To hopefully avoid further confusion by trying to explain what is out of place, and what should go where and with what words, I’m going to reproduce the entire project here. And since I’m no longer under any restraints as far as length is concerned, I may just add an additional photo here and there, mostly just because I can. Here we go.
Turn a Natural-Edge Bowl
The completed bowl is shown in the photo at right. The blank came from a limb of an ornamental plum tree. (It’s not the same bowl as the one in the book. I turned another so I could take additional photos.)
Step one. Begin with a length of timber such as a large tree limb. Use a bandsaw or chainsaw to cut a flat on one side of the blank. Mount it on a faceplate and install it on the lathe. Use the tailstock for support.

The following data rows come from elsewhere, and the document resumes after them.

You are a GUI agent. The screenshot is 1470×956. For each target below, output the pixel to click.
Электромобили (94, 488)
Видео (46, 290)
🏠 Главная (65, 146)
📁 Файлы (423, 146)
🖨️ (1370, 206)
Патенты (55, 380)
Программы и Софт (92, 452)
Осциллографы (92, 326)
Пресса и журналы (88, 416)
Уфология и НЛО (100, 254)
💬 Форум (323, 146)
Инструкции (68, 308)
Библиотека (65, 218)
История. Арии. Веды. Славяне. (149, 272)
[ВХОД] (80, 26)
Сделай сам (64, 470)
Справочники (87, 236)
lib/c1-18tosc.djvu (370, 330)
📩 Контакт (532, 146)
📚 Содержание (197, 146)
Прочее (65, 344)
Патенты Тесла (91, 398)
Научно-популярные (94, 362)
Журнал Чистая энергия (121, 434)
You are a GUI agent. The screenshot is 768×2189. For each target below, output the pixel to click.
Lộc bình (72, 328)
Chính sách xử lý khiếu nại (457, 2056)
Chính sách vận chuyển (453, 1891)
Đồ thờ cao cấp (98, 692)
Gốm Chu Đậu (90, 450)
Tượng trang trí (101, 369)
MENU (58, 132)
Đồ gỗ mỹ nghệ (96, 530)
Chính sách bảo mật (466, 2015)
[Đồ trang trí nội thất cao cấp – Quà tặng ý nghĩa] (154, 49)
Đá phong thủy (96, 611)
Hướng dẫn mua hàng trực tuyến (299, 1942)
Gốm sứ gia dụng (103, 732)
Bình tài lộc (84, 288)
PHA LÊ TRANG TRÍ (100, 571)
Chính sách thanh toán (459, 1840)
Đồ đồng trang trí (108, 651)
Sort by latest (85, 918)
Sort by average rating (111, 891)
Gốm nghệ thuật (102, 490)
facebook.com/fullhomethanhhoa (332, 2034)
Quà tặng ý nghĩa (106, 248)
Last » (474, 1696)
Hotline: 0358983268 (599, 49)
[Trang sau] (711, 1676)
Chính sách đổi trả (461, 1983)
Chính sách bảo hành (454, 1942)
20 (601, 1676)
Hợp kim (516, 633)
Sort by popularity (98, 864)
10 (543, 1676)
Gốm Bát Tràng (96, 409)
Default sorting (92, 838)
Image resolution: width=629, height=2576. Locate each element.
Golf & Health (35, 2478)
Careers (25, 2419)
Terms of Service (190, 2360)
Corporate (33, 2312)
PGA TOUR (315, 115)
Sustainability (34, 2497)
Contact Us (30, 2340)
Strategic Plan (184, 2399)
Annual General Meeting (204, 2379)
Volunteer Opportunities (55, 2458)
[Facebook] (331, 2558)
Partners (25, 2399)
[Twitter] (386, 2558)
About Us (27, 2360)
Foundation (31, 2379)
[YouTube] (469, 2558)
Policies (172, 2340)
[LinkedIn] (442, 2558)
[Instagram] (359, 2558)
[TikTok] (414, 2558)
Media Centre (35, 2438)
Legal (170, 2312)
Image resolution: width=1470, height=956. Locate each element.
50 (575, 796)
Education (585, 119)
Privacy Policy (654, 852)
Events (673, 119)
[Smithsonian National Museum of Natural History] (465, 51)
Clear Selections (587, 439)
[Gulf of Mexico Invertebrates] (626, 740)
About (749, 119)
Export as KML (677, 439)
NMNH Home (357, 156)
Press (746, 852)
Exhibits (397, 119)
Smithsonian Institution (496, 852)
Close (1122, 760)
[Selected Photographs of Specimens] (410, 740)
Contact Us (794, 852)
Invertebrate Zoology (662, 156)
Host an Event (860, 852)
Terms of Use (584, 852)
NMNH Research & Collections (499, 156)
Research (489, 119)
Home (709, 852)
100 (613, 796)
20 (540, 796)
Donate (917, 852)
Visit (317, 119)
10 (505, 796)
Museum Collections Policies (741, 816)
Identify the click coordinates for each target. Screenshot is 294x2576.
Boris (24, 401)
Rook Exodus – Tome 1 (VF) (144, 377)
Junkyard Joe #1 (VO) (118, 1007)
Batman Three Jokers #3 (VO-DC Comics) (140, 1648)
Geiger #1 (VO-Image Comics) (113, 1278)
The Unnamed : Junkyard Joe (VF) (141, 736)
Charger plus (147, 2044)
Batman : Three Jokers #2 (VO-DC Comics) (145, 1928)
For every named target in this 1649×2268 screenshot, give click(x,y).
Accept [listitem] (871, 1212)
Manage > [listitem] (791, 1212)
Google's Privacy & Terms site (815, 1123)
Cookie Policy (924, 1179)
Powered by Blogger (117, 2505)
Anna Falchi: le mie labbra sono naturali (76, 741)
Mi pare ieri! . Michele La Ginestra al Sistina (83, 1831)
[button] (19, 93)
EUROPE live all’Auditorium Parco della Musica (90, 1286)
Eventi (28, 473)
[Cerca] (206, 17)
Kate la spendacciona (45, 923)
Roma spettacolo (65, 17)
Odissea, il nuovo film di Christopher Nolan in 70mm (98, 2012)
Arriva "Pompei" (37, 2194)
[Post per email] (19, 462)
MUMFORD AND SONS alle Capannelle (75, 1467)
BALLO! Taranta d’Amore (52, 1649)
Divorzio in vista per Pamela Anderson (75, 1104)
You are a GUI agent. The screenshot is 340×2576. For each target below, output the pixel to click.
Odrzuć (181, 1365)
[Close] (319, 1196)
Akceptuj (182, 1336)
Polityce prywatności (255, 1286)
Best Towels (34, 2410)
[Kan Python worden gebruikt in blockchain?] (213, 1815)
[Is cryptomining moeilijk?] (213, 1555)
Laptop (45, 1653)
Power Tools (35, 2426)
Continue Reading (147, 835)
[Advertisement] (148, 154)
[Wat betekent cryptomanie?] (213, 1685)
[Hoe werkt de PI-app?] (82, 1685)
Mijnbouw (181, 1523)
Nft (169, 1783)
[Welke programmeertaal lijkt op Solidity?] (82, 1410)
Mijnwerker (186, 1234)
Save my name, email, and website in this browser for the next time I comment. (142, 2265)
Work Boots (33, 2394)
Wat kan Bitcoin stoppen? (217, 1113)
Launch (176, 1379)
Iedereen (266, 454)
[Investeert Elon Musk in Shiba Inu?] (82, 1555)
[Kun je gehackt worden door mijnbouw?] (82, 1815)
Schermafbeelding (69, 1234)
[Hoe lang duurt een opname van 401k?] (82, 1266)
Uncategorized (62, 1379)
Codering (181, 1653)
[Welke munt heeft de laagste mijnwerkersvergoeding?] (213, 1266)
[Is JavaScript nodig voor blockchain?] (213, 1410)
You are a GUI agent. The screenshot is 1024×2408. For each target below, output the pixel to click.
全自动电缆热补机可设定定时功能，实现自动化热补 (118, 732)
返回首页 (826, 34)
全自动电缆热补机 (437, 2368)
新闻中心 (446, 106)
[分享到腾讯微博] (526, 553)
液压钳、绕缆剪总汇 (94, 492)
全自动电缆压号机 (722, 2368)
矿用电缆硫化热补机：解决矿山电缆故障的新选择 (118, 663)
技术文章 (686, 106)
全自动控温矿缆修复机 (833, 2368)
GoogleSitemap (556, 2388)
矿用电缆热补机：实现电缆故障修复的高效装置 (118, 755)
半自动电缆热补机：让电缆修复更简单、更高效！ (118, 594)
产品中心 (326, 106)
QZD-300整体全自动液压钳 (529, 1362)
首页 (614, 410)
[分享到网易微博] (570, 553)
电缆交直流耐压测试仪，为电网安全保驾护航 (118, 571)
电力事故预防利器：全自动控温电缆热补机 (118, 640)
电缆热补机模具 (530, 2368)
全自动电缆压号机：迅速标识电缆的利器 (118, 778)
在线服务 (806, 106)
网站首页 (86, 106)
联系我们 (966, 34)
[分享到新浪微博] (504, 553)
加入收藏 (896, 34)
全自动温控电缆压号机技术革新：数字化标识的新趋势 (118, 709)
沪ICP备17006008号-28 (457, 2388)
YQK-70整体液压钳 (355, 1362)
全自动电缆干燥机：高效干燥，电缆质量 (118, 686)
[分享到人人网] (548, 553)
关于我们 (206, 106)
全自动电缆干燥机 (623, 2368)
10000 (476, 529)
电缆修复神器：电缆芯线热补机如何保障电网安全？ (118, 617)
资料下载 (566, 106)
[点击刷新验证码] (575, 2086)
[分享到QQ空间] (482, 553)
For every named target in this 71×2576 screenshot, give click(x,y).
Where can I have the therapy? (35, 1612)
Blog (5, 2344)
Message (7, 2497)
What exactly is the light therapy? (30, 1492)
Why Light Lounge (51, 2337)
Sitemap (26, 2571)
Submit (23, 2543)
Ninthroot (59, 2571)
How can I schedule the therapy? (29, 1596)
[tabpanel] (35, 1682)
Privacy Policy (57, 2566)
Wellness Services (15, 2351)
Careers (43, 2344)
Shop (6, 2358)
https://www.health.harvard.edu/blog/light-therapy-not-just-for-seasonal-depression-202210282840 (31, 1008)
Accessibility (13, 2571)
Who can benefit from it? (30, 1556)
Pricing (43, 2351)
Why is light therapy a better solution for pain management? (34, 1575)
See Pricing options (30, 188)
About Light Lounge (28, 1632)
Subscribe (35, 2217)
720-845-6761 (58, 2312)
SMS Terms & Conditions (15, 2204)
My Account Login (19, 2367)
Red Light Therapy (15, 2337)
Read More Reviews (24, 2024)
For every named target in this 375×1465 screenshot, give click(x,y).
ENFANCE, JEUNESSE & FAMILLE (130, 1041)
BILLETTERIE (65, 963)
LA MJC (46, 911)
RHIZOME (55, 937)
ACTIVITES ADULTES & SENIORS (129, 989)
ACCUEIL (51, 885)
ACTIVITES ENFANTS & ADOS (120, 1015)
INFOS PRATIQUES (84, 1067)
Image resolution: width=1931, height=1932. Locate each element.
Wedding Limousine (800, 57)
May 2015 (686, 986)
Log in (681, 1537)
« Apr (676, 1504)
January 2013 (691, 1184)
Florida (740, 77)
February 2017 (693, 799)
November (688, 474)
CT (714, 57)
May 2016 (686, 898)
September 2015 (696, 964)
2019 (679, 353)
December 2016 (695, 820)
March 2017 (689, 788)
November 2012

Step two. Keeping in mind that the foot of the bowl will be near the faceplate, rough out the outside profile. This will involve removing the sharp corners on the faceplate side and quite a bit more wood to bring the outside close to the shape you want. Do not work too close to the final surface because the blank must be recentered in step five.
Step three. Pull the tailstock back out of the way. Begin hollowing in the region where the tailcenter was. Clean off the bark and prepare a flat place for the drive center to seat, in the following step. Drill a small hole for the point of the drive center to fit into.
Step four. Remove the piece from the lathe and remove the faceplate. Seat a drive center in the hole you drilled at the center of the hollow in the previous step. Install the piece on the lathe, but don’t tighten the tailstock more than just enough to hold the piece while it is rotated by hand.
Step five. Shift the blank until the wings are balanced. This will entail loosening the tail center and shifting the blank so it seats at a different point. When the wings are balanced and you rotate the piece by hand, the tips of the wings should rotate more or less in the same plane when viewed from the side. The rest of the piece will probably be a bit eccentric, but that doesn't matter. Balancing the wings will ensure that the tips of both wings are at the same height when the completed bowl is placed on a horizontal surface.
Step six. Once the wings are balanced, tighten the tailstock to keep the drive center seated. Now, two things: First, turn the outside profile of the bowl to its final shape. Second, square the surface and turn a tenon next to the tail center. Remember to plan for the tenon while shaping the outside profile. Don’t carry the profile too close to the tail center or you may not be able to remove the screw holes where the faceplate was mounted.
Step seven. You can sand the outside at this point and apply a coat of lacquer sanding sealer if you are going to use a lacquer-based finish. (Do the sanding with the lathe turned Off to avoid the hazard of the rotating wings. Use power sanding.) Remove the piece from the lathe and install it in a scroll chuck.
Step eight. Now the real fun begins: you are ready to hollow the inside. It is important to keep the wings uniform in thickness from their tips down to below the lowest point of the rim. If you can do this, the width of the bark will be the same all the way around the bowl. If the wings are thinner near the tips, the width of the bark will be thinner there as well. Complete the hollowing.
Step nine. Use power sanding to sand the interior. Apply sanding sealer if you wish. Remove the piece from the chuck.
Step ten. The final step is to reverse the piece, remove the tenon, and finish the foot. Use an internal jam chuck, one that fits inside the bowl. Turn the tenon down to a small nubbin, then remove the piece from the lathe. Remove the nubbin and finish the foot by hand. And that's it!